### Supplied material

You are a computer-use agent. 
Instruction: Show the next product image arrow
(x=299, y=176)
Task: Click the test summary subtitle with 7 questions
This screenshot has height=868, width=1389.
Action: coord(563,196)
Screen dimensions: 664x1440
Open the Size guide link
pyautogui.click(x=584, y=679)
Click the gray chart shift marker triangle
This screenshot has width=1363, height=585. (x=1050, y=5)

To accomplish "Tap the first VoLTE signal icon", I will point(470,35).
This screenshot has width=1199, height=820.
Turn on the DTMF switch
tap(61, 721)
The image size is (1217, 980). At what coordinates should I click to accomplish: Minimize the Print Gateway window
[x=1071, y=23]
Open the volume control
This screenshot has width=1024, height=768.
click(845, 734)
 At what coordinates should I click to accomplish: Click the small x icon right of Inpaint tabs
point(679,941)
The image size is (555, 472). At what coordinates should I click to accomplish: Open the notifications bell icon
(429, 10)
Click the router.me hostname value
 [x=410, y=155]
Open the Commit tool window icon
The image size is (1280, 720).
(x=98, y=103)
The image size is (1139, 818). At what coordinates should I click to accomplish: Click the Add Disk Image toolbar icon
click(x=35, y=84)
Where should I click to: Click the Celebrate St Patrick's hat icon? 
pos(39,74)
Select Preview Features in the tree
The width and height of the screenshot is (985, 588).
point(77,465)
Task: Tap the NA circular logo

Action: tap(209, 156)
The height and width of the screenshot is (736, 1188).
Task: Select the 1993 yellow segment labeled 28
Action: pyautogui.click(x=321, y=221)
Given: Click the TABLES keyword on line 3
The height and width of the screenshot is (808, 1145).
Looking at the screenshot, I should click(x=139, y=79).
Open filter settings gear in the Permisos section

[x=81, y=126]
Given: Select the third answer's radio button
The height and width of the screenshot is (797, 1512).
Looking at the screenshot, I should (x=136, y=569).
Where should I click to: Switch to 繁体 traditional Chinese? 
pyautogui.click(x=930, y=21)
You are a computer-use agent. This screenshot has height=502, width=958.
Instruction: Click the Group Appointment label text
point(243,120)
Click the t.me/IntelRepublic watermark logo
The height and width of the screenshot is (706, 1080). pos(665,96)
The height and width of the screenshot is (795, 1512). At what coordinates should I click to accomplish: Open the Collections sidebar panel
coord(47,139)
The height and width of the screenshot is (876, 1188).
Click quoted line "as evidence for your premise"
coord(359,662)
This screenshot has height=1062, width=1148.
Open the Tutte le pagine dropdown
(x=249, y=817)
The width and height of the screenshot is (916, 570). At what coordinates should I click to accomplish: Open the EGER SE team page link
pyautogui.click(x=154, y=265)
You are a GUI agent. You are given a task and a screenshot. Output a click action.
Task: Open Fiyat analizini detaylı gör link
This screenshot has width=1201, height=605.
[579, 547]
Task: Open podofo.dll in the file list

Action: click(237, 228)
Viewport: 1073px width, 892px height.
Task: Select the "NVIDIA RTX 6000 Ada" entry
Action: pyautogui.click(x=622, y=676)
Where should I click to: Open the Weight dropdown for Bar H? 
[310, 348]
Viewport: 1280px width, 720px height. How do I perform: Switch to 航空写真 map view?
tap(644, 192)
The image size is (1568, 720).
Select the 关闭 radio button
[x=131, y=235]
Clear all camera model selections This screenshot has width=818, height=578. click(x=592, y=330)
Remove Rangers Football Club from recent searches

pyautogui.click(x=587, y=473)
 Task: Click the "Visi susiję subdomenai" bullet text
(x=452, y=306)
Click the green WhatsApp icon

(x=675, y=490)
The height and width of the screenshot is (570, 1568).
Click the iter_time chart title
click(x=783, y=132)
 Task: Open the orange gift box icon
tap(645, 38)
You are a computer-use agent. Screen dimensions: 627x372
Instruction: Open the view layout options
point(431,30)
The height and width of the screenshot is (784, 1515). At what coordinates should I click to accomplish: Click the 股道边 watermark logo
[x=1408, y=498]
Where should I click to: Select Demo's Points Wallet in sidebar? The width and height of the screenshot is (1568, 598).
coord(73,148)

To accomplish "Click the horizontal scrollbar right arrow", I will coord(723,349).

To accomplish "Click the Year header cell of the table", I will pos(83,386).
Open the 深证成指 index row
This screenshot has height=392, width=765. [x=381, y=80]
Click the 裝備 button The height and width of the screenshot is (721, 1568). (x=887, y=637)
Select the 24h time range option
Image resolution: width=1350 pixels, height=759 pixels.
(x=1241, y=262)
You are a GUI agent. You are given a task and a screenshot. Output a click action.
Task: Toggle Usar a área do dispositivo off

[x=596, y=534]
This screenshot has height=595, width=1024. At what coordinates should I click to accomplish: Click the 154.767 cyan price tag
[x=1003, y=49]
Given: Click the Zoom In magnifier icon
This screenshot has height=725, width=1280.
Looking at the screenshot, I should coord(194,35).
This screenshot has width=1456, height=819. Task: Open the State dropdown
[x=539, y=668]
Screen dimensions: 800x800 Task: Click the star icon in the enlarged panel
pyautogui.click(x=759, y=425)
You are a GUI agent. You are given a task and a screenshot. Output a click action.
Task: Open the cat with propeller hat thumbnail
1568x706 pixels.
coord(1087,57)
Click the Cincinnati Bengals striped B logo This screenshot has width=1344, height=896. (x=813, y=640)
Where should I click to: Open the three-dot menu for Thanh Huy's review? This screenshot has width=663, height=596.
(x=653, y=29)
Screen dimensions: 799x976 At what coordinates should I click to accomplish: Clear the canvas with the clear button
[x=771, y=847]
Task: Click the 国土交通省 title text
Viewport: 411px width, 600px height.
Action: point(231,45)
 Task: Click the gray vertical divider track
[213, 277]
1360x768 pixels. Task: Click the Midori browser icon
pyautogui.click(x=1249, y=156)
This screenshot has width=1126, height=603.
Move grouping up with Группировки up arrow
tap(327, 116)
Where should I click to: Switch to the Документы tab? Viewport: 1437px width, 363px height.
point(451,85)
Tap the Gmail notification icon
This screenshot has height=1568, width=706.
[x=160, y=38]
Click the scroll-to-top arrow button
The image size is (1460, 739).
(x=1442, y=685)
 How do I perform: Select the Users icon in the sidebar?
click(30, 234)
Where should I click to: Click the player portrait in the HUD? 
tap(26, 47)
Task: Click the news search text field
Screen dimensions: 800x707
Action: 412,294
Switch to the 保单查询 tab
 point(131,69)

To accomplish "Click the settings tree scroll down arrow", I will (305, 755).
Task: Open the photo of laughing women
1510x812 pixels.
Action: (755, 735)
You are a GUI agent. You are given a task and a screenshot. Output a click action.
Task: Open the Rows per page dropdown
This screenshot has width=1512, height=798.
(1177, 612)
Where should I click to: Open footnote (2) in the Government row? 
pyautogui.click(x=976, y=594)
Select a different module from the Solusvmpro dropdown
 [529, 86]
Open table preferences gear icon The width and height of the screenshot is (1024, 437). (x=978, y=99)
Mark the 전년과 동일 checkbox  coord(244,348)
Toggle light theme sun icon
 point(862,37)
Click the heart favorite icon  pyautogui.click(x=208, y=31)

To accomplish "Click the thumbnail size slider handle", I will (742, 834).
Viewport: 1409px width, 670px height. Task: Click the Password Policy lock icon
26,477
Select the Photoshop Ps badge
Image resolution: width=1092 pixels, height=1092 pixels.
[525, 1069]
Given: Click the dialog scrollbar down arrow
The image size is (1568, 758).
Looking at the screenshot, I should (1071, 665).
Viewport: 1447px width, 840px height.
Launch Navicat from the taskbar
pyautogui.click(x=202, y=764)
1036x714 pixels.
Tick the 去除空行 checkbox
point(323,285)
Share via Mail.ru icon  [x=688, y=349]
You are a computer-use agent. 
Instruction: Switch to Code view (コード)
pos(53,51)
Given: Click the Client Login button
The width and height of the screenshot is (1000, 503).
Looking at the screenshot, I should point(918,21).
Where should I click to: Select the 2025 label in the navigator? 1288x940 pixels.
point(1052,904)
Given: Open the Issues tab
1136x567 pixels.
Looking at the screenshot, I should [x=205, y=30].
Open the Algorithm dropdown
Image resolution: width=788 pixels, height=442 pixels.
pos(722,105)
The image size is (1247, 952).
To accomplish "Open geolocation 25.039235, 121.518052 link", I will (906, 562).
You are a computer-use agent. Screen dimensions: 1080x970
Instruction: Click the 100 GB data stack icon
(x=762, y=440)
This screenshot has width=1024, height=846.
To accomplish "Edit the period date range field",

######

• Problem:
Scan the material above for the word "field", and copy every line in which it is found.

• Response:
Task: Click the news search text field
To accomplish "Edit the period date range field",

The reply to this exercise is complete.